*Extracted material:*
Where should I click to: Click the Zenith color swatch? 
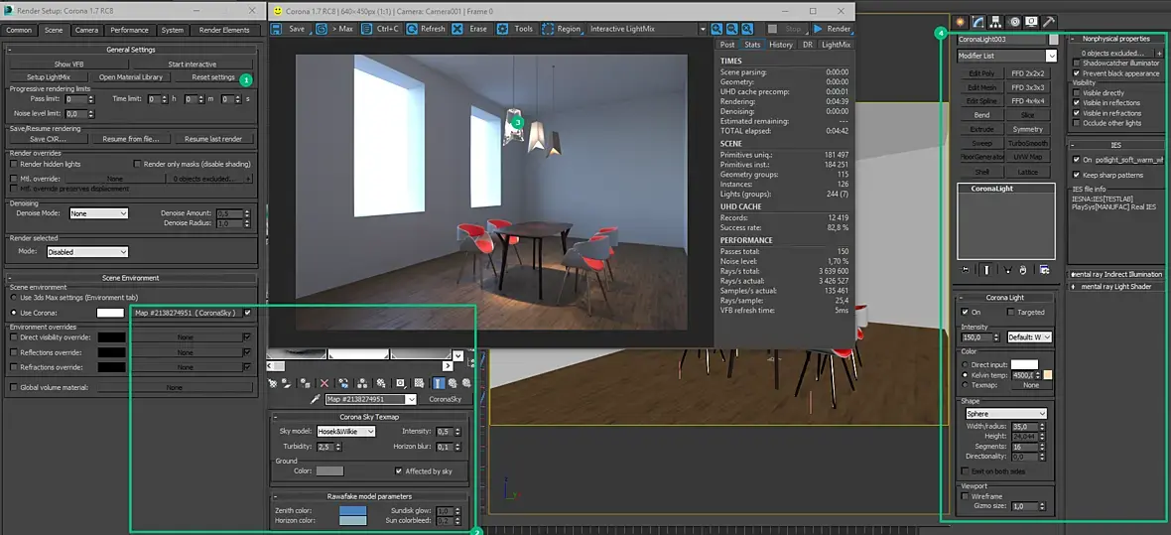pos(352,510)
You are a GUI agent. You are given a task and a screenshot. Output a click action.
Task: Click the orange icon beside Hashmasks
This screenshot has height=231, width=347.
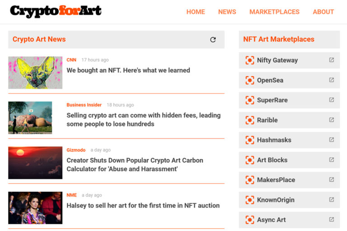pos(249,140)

*Work required:*
Pull out each line of the data above that contains the word "screenshot".

*Solution for this exercise:*
You are a GUI agent. You are given a task and a screenshot. Output a click action.
This screenshot has height=231, width=347.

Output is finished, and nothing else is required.